La nouvelle convention permettra une meilleure prise en compte des travailleurs précaires.
Les personnes présentant de courtes références de travail apparaissent en effet parmi les principaux gagnants de l'accord. Ils entreront plus fréquemment en indemnisation et en bénéficieront plus longtemps. Outre l'abaissement de la durée minimale d'affiliation, ainsi que le nouveau mode de calcul des droits, l'allongement de la période de référence est également favorable sur ces publics, comme le montrent les expériences passées en la matière (1). Les simulations réalisées par le ministère montrent que les demandeurs d'emploi aux parcours précaires seraient fortement gagnants dans le nouveau système (plus de 2 mois d'indemnisation en moyenne).
S'agissant des jeunes demandeurs d'emploi, il faut souligner qu'une partie d'entre eux possèdent des références de travail. Dans la convention de 2006, un étudiant ayant travaillé pendant deux mois au cours de deux étés successifs ne pouvait pas accéder à l'assurance chômage. Abaisser le seuil d'affiliation minimale à 4 mois au cours des 28 derniers mois change cette situation. Bien plus, un étudiant ayant travaillé pendant deux mois au cours de trois étés successifs pourra bénéficier de 6 mois de droit à indemnisation. Les simulations tablent sur environ 50 000 jeunes supplémentaires éligibles à l'assurance chômage.

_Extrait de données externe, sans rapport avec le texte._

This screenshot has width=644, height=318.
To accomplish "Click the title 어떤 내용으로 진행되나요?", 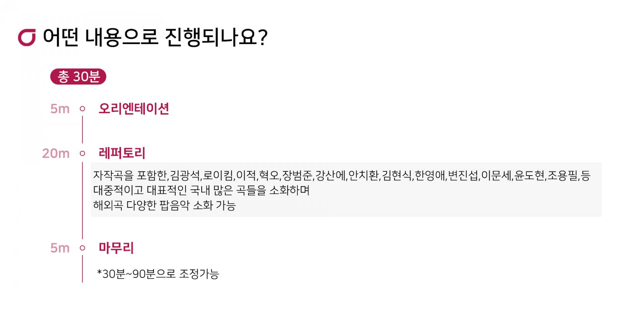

(1) Le 1er janvier 2001, un aménagement était intervenu dans les règles d'accès à l'indemnisation de la filière courte : le critère d'accès à la filière 1 était ainsi passé de 4 mois d'affiliation minimale dans les 8 derniers à 4 mois dans les 18 derniers, soit un allongement de période de référence de 10 mois, spécifique à la filière I. Par rapport à l'année 2000, le flux annuel d'entrants en filière I a augmenté de 28 % (+ 60 685 DE) lors même que le flux total n'augmentait que de 14, 5 %. Cet effet n'est sans doute pas indépendant de la conjoncture de l'époque mais cette conjoncture présente la même orientation que l'actuelle.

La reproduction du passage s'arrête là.